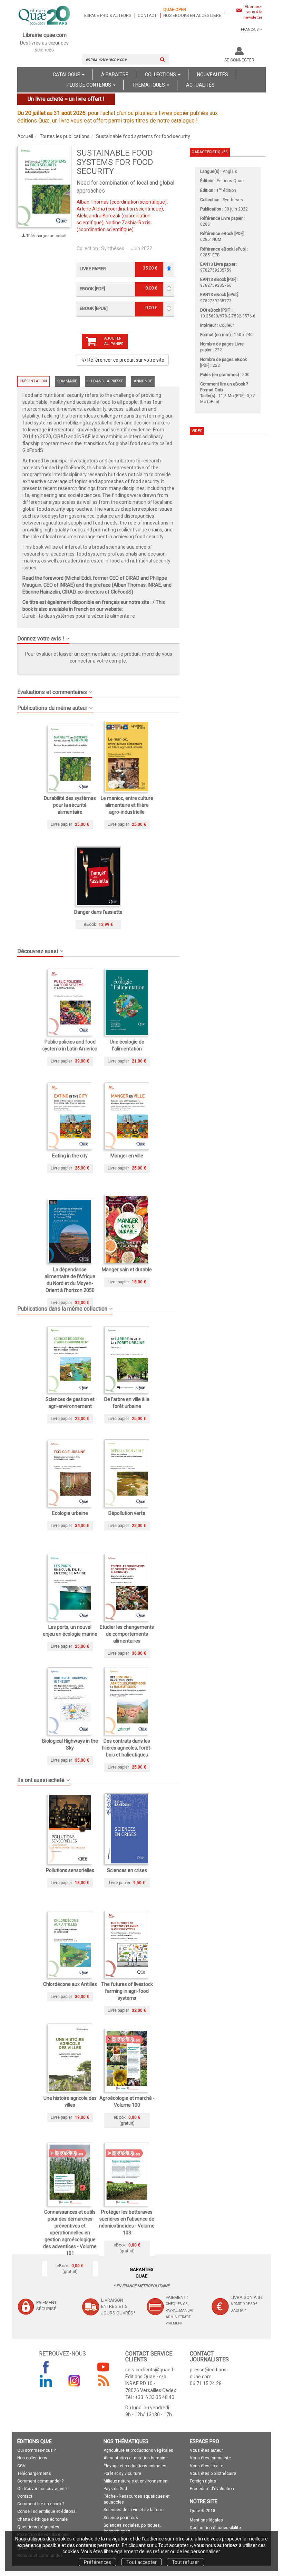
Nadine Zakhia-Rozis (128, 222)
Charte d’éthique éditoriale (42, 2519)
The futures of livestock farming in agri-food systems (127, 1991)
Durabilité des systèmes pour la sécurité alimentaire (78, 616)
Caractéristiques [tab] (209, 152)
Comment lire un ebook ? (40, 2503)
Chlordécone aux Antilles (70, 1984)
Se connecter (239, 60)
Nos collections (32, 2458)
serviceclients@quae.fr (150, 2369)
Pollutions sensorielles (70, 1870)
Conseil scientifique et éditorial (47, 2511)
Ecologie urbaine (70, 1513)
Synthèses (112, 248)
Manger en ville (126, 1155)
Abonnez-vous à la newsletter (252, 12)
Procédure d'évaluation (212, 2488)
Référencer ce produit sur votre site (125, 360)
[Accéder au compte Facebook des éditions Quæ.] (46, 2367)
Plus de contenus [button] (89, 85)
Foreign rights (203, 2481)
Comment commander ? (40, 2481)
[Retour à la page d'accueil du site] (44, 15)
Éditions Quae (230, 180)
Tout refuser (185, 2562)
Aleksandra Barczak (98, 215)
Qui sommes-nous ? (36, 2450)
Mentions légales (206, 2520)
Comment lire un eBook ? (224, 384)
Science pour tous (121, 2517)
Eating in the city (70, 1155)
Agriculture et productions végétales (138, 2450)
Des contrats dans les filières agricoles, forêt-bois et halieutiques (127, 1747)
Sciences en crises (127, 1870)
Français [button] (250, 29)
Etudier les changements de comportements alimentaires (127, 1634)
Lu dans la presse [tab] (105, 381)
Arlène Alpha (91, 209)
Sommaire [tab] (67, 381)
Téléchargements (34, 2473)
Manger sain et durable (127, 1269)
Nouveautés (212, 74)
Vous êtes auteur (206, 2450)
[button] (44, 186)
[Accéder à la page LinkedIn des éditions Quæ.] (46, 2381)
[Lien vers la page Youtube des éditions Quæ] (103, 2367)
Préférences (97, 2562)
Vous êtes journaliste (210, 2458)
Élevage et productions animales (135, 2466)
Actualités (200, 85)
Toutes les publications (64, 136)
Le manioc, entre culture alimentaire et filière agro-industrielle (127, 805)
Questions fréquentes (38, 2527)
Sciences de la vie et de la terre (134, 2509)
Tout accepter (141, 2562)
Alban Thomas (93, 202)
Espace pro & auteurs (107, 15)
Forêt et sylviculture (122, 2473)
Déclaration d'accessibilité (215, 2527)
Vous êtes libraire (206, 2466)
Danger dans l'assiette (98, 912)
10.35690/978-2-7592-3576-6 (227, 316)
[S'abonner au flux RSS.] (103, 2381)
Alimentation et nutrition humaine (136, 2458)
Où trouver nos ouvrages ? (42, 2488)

┄┄┄┄┄┄┄┄┄┄┄┄┄┄┄┄┄┄┄┄

After locating the line containing "Toutes les publications (64, 136)", give that line and every later line of the listing again exactly, up to and including the last.

> RESULT OF THE TASK
Toutes les publications (64, 136)
Le manioc, entre culture alimentaire et filière agro-industrielle (127, 805)
Questions fréquentes (38, 2527)
Sciences de la vie et de la terre (134, 2509)
Tout accepter (141, 2562)
Alban Thomas (93, 202)
Espace pro & auteurs (107, 15)
Forêt et sylviculture (122, 2473)
Déclaration d'accessibilité (215, 2527)
Vous êtes libraire (206, 2466)
Danger dans l'assiette (98, 912)
10.35690/978-2-7592-3576-6 (227, 316)
[S'abonner au flux RSS.] (103, 2381)
Alimentation et nutrition humaine (136, 2458)
Où trouver nos ouvrages ? (42, 2488)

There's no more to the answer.